What to do: Retype each of the following rows verbatim, preserving every character, space, and line break.

Records supplied:
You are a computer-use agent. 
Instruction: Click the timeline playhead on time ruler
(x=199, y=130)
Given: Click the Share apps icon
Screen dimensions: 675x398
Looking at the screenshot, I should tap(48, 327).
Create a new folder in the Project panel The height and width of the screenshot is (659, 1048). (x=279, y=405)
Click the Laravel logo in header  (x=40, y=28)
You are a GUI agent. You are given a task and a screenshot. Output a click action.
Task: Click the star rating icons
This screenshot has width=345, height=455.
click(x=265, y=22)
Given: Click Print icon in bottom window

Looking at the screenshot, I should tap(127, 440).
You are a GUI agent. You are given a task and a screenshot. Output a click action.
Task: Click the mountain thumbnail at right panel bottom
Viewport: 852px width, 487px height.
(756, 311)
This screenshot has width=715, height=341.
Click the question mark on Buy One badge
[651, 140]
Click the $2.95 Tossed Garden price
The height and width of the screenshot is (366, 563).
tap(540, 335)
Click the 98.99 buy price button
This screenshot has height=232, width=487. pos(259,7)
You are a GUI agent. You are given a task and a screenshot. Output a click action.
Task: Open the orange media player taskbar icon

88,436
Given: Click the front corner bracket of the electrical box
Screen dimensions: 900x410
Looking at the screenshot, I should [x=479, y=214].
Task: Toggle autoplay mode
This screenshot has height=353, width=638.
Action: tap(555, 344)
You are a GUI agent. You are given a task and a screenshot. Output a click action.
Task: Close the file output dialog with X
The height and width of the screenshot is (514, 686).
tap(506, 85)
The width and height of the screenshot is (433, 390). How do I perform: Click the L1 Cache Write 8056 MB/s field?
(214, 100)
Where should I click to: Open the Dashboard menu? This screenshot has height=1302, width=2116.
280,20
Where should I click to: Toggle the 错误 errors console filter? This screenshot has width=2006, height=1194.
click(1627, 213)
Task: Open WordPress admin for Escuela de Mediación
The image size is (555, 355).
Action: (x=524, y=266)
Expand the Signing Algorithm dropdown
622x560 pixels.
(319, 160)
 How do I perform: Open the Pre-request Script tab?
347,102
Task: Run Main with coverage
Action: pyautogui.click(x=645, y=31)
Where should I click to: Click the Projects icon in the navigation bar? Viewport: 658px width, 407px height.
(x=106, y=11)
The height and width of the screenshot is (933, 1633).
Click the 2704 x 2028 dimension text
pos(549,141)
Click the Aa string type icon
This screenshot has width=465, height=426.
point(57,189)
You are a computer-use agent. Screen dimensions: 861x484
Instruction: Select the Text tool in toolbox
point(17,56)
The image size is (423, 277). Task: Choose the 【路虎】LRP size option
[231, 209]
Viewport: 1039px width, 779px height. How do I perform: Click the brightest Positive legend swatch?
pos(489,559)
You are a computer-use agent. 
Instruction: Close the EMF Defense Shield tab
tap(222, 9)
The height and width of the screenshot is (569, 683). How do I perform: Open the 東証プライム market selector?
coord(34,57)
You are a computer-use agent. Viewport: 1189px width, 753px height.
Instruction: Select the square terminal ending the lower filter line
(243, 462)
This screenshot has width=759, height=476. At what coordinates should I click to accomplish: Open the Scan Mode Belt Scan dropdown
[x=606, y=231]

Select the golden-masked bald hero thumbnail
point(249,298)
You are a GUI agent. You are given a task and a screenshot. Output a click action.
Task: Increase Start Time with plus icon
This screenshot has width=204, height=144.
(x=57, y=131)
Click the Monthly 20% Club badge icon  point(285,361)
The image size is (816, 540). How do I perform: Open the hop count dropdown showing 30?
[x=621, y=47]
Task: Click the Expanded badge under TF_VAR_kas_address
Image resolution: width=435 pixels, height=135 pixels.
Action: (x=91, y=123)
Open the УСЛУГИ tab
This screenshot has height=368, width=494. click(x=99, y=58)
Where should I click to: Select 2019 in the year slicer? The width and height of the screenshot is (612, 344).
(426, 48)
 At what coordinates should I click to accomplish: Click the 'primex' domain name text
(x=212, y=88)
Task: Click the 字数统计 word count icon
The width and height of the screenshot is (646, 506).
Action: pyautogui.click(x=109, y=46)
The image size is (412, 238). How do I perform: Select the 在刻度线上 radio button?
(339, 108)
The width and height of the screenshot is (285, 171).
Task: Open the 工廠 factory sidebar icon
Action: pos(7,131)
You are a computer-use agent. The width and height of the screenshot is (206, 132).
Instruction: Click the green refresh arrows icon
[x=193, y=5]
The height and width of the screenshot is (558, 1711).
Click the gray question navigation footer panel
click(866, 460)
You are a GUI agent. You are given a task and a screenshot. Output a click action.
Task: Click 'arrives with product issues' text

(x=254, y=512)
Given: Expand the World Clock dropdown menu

Output:
You are a computer-use agent. 
Instruction: Click the timeline playhead on time ruler
(x=199, y=130)
Given: Click the Share apps icon
Screen dimensions: 675x398
Looking at the screenshot, I should tap(48, 327).
Create a new folder in the Project panel The height and width of the screenshot is (659, 1048). (x=279, y=405)
Click the Laravel logo in header  (x=40, y=28)
You are a GUI agent. You are given a task and a screenshot. Output a click action.
Task: Click the star rating icons
This screenshot has width=345, height=455.
click(x=265, y=22)
Given: Click Print icon in bottom window

Looking at the screenshot, I should tap(127, 440).
You are a GUI agent. You are given a task and a screenshot. Output a click action.
Task: Click the mountain thumbnail at right panel bottom
Viewport: 852px width, 487px height.
(756, 311)
This screenshot has width=715, height=341.
Click the question mark on Buy One badge
[651, 140]
Click the $2.95 Tossed Garden price
The height and width of the screenshot is (366, 563).
tap(540, 335)
Click the 98.99 buy price button
This screenshot has height=232, width=487. pos(259,7)
You are a GUI agent. You are given a task and a screenshot. Output a click action.
Task: Open the orange media player taskbar icon

88,436
Given: Click the front corner bracket of the electrical box
Screen dimensions: 900x410
Looking at the screenshot, I should [x=479, y=214].
Task: Toggle autoplay mode
This screenshot has height=353, width=638.
Action: tap(555, 344)
You are a GUI agent. You are given a task and a screenshot. Output a click action.
Task: Close the file output dialog with X
The height and width of the screenshot is (514, 686).
tap(506, 85)
The width and height of the screenshot is (433, 390). How do I perform: Click the L1 Cache Write 8056 MB/s field?
(214, 100)
Where should I click to: Open the Dashboard menu? This screenshot has height=1302, width=2116.
280,20
Where should I click to: Toggle the 错误 errors console filter? This screenshot has width=2006, height=1194.
click(1627, 213)
Task: Open WordPress admin for Escuela de Mediación
The image size is (555, 355).
Action: (x=524, y=266)
Expand the Signing Algorithm dropdown
622x560 pixels.
(319, 160)
 How do I perform: Open the Pre-request Script tab?
347,102
Task: Run Main with coverage
Action: pyautogui.click(x=645, y=31)
Where should I click to: Click the Projects icon in the navigation bar? Viewport: 658px width, 407px height.
(x=106, y=11)
The height and width of the screenshot is (933, 1633).
Click the 2704 x 2028 dimension text
pos(549,141)
Click the Aa string type icon
This screenshot has width=465, height=426.
point(57,189)
You are a computer-use agent. Screen dimensions: 861x484
Instruction: Select the Text tool in toolbox
point(17,56)
The image size is (423, 277). Task: Choose the 【路虎】LRP size option
[231, 209]
Viewport: 1039px width, 779px height. How do I perform: Click the brightest Positive legend swatch?
pos(489,559)
You are a computer-use agent. 
Instruction: Close the EMF Defense Shield tab
tap(222, 9)
The height and width of the screenshot is (569, 683). How do I perform: Open the 東証プライム market selector?
coord(34,57)
You are a computer-use agent. Viewport: 1189px width, 753px height.
Instruction: Select the square terminal ending the lower filter line
(243, 462)
This screenshot has width=759, height=476. At what coordinates should I click to accomplish: Open the Scan Mode Belt Scan dropdown
[x=606, y=231]

Select the golden-masked bald hero thumbnail
point(249,298)
You are a GUI agent. You are given a task and a screenshot. Output a click action.
Task: Increase Start Time with plus icon
This screenshot has width=204, height=144.
(x=57, y=131)
Click the Monthly 20% Club badge icon  point(285,361)
The image size is (816, 540). How do I perform: Open the hop count dropdown showing 30?
[x=621, y=47]
Task: Click the Expanded badge under TF_VAR_kas_address
Image resolution: width=435 pixels, height=135 pixels.
Action: (x=91, y=123)
Open the УСЛУГИ tab
This screenshot has height=368, width=494. click(x=99, y=58)
Where should I click to: Select 2019 in the year slicer? The width and height of the screenshot is (612, 344).
(426, 48)
 At what coordinates should I click to accomplish: Click the 'primex' domain name text
(x=212, y=88)
Task: Click the 字数统计 word count icon
The width and height of the screenshot is (646, 506).
Action: pyautogui.click(x=109, y=46)
The image size is (412, 238). How do I perform: Select the 在刻度线上 radio button?
(339, 108)
The width and height of the screenshot is (285, 171).
Task: Open the 工廠 factory sidebar icon
Action: pos(7,131)
You are a computer-use agent. The width and height of the screenshot is (206, 132).
Instruction: Click the green refresh arrows icon
[x=193, y=5]
The height and width of the screenshot is (558, 1711).
Click the gray question navigation footer panel
click(866, 460)
You are a GUI agent. You are given a task and a screenshot. Output a click action.
Task: Click 'arrives with product issues' text

(x=254, y=512)
Given: Expand the World Clock dropdown menu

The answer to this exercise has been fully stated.